EXCERPT>
****************************************
Anna Morris did not own a road bike until she was almost 20 and had not so much as set foot in a velodrome.
Only three years ago, she watched the Tokyo Olympics from the hospital where she was working.
Now the qualified doctor is a three-time world champion and Olympic medallist.
At last week’s World Track Championships in Denmark, the 29-year-old from Cardiff helped add another team pursuit gold to the team’s title from 2023, before winning a sensational individual pursuit gold that even she did not expect.
Remarkably, it was her first individual pursuit title since winning the university championship title five years ago.
“I haven’t even won Nationals,” she tells BBC Sport Wales.
“I was in shock when I crossed the line and I’m still feeling a bit shocked now.”
Morris grew up in north Cardiff, just minutes from the iconic outdoor Maindy Velodrome which helped launch the cycling careers of the likes of Geraint Thomas, Elinor Barker and Luke Rowe.
But it was gymnastics that attracted Morris growing up. She would train for up to three hours after school.
As a younger child, her cycling efforts peaked at tackling the little hill on the way to the supermarket – though her determination to do so without stopping hinted at a drive she displays in abundance on the track now.
While studying medicine at the University of Southampton, she would do spin classes to keep fit. That was until, in her second year, she got a chance to do some track sessions at Calshot Velodrome.
That led to her first taste of competition at the BUCS (British Universities and Colleges Sport) championships.
Success there earned her support from Welsh Cycling, though her training was fitted in around her medical career.
“It would just be like ‘if I could train, I would do it’,” Morris says.
She would aim for an hour on the turbo trainer in the evenings and a longer ride on weekends. At most she would manage eight hours a week, but that would come down if she was too busy at work.
She would use her annual leave to train longer, either booking a week of cycling in Majorca or riding at home.
By 2021, as the Tokyo Olympics approached, she decided to pause her medical career to focus on an attempt to secure Wales selection for the 2022 Commonwealth Games.
“Going full time made a huge difference, particularly in terms of recovery,” Morris says. “You could control the times you were able to eat, sleep and train.
“At Nationals [in January 2022] I managed to medal in all three endurance events. That was a bit of a turning point and it contributed to Commonwealth Games selection.
“The Commonwealth Games was still another level that I hadn’t operated at before. The roar of the crowd was like nothing I’d heard before.
“Without the platform Welsh Cycling was able to provide me, I would have really struggled to have been able to gain any international racing experience and that level of coaching and support on my own. So it would have been really hard to have bridged that gap to the Great Britain cycling team.”
****************************************
GIVEN ENTRIES>
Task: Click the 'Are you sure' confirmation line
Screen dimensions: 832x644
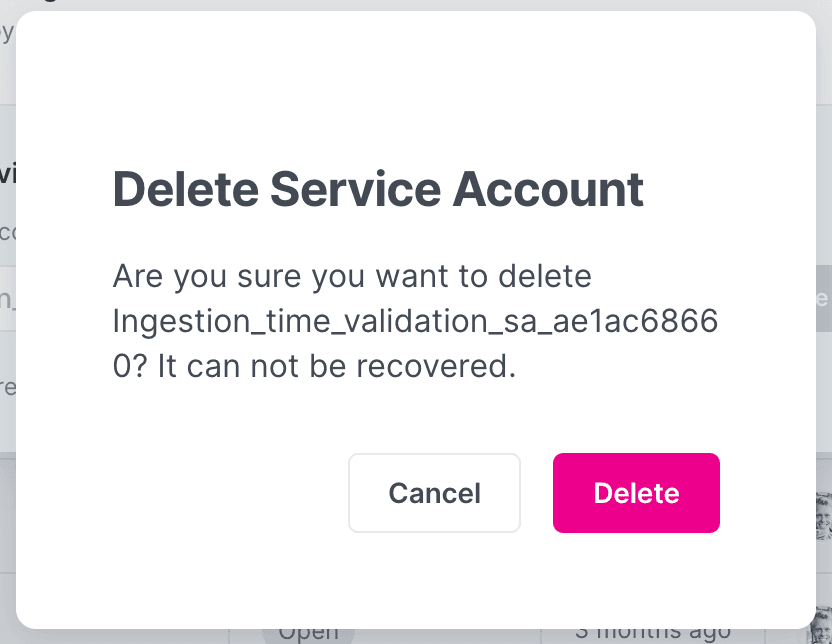Action: (352, 275)
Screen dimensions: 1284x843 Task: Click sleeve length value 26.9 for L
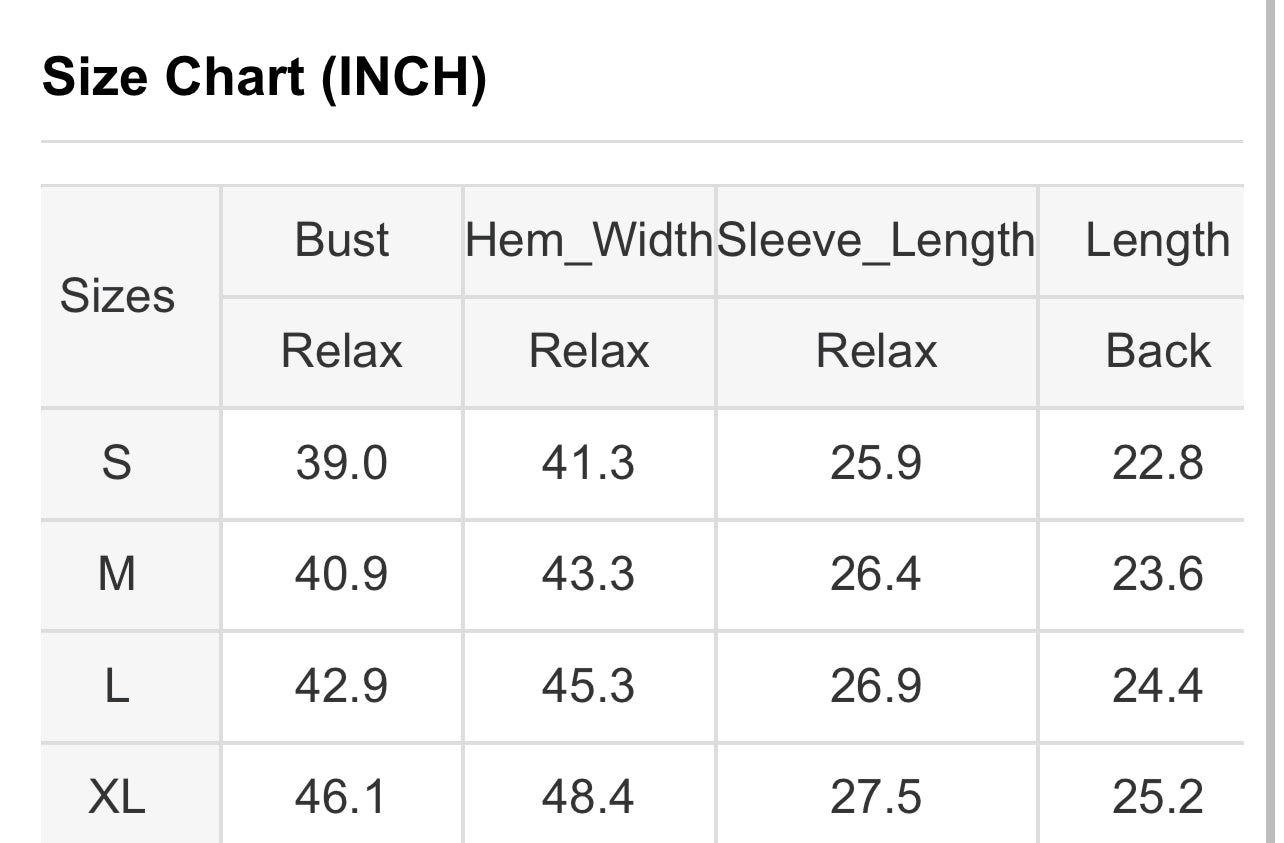[876, 686]
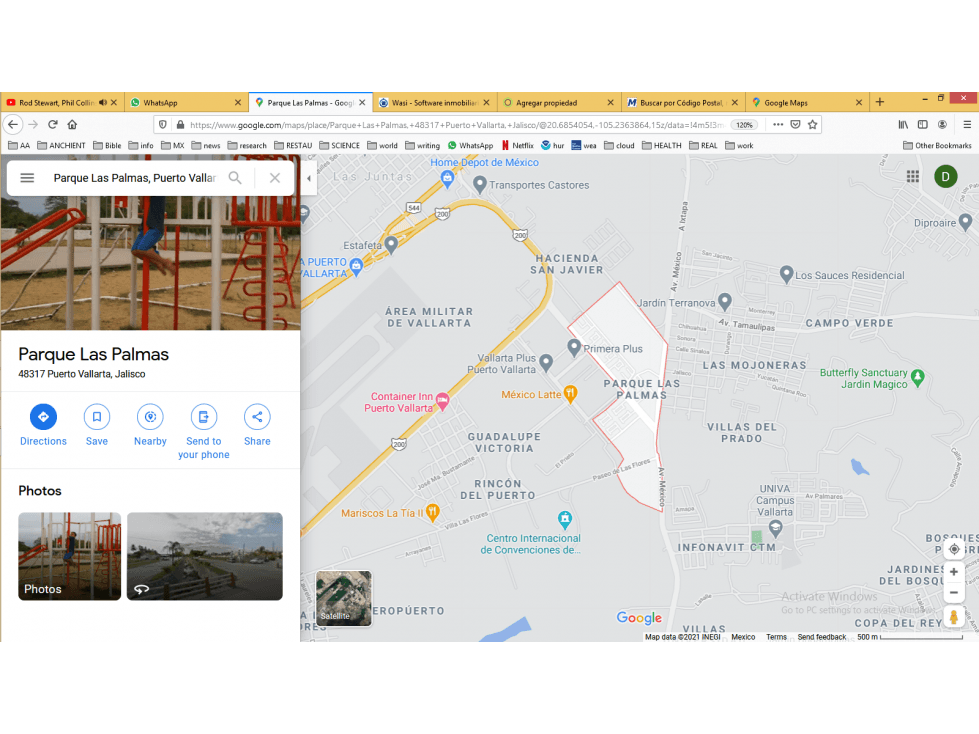Screen dimensions: 979x734
Task: Open the Photos thumbnail
Action: click(69, 556)
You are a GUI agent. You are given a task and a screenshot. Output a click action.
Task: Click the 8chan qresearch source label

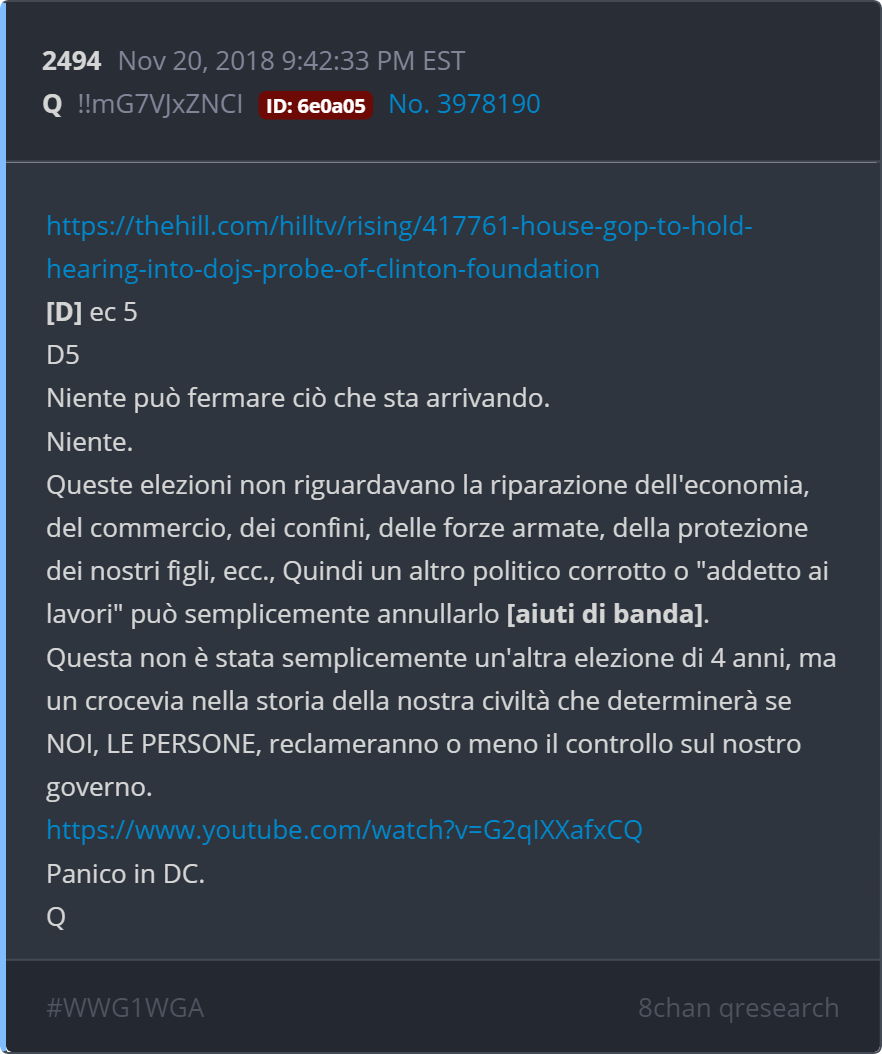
****************************************
WHAT IS EXPECTED>
Continue the article on cyclist Anna Morris from the point where it stops. These items have no connection to the article about Anna Morris.

YOUR RESPONSE>
Great Britain had seen something they liked. They selected her for the European Championships in August 2022.
In the September, she was offered a full-time contract. Her medical career was put on pause again – and that is where it remains.
Morris was part of the women’s team pursuit squad that won the world title in Glasgow in 2023. This year, she was selected for her first Olympics in Paris, winning team pursuit bronze.
A second world title followed in the team pursuit last week, and then came her first major individual title.
Morris defeated four-time world champion Chloe Dygert in sensational fashion, overhauling the American with three laps to go.
“I don’t think I could have ever imagined being world individual pursuit champion,” Morris says. “We were seeing flickers of good form. But on the track it was very much team pursuit-focused.
“The first ride [in the individual pursuit] went a whole lot better than I expected. That definitely gave me more confidence going into the second ride. But I still definitely didn’t think a win was on the cards, because Chloe Dygert is just phenomenal.
“But I knew that, no matter what, I was going to go and ride as hard as I could to that line.”
It was enough to take the win by just over three-tenths of a second.
Afterwards, Sir Chris Hoy hailed Morris’ aerodynamic body shape on the bike as “textbook”.
It is an area the Welshwoman has been focusing on for years, but Morris believes there is no secret to her success beyond training hard and consistently.
There are crossovers with her medical career, not just in relation to knowledge of her body’s physiology and nutrition needs, but when it comes to working in a team and performing well under pressure.
The medical career is something Morris fully intends to resume – but not just yet.
“There are no guarantees in sport,” Morris says. “But at the moment the opportunities are still there. So I’m keen to keep exploring.”